En un paso previo a la condena, Killen había sido hallado culpable el martes por el jurado, 41 años después, de "homicidio sin premeditación" por las muertes de los judíos Michael Schwerner, de 24 años, Andy Goodman, de 20 años, y del negro James Chaney, de 21.
Schwerner, Goodman y Chaney habían sido detenidos en una comisaría bajo cargos falsos y, tras ser dejados en libertad tarde en la noche, cayeron en una emboscada tendida por miembros del KKK y la policía. Los cuerpos de los tres jóvenes, golpeados y acribillados, fueron hallados 44 días después en una represa, tras una intensa búsqueda por parte del FBI.
El jurado, de nueve hombres blancos y tres negros, sólo se puso de acuerdo en el veredicto de "homicidio sin premeditación" después de que la fiscalía retirara el cargo de asesinato premeditado.
Ayer, Killen -que se desplaza en una silla de ruedas y utiliza un aparato respiratorio- escuchó sin parpadear el fallo leído por el juez Marcus Gordon, que le aplicó la pena máxima posible para su delito, y fue reconfortado por sus familiares antes de ser enviado a prisión por la policía. "Algunos podrían decir que [dada la avanzada edad de Killen] una sentencia de diez años ya sería cadena perpetua. Cada vida tiene el mismo valor (...). Las tres vidas deberían haber sido respetadas completamente", señaló.

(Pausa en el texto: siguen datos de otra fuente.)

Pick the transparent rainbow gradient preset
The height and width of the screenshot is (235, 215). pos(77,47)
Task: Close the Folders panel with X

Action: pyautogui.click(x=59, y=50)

"Ya no seremos descriptos o conocidos en el mundo por una película de Hollywood", declaró tras la sentencia el fiscal Mark Duncan, en alusión al film de Alan Parker, de 1988.
En 1967, Killen había sido absuelto en un juicio, cuando una mujer del jurado dijo que no podía condenarlo por ser pastor. Hasta su inculpación -en 1998, un testigo puso en evidencia su participación en los crímenes-, Killen vivía tranquilamente a unos pocos kilómetros del lugar del crimen.